** Opening Listed records block **

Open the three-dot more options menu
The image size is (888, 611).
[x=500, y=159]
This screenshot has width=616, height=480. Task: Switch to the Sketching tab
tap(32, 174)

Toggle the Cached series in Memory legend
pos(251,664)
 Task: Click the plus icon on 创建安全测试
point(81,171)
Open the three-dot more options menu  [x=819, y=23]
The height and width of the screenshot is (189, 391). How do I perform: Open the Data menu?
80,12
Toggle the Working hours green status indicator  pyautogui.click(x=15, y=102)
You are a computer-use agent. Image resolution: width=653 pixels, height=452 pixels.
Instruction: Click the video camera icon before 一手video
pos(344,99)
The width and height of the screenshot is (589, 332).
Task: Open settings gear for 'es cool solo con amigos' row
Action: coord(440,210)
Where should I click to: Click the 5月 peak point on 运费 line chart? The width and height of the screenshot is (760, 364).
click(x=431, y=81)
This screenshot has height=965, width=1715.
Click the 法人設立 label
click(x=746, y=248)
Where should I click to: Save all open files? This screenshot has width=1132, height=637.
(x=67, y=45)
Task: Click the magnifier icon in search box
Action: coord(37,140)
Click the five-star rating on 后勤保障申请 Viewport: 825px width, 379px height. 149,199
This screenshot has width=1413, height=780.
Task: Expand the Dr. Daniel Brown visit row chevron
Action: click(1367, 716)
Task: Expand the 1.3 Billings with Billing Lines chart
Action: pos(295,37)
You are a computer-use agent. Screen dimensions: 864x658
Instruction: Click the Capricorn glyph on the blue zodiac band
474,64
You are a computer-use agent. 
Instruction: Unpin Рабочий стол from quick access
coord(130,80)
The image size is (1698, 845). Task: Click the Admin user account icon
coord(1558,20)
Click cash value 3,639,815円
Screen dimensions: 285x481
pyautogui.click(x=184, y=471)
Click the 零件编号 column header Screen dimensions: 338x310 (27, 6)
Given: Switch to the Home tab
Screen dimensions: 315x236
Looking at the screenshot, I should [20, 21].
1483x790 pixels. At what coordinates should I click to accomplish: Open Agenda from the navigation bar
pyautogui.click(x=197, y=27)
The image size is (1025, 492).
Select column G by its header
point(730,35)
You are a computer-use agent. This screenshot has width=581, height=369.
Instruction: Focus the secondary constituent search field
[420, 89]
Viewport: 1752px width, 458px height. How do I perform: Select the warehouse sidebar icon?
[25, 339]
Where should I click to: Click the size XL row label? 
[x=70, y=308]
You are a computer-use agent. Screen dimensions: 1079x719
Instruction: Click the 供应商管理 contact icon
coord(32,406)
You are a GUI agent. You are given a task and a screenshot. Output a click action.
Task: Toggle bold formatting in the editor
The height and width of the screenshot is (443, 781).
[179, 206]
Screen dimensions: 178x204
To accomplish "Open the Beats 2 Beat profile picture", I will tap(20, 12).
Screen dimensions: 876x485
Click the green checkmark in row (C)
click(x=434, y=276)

** Closing Listed records block **

• [How to complete this task]: Show all lines from the records above where the word "more" occurs.

• [Reply]:
Open the three-dot more options menu
Open the three-dot more options menu  [x=819, y=23]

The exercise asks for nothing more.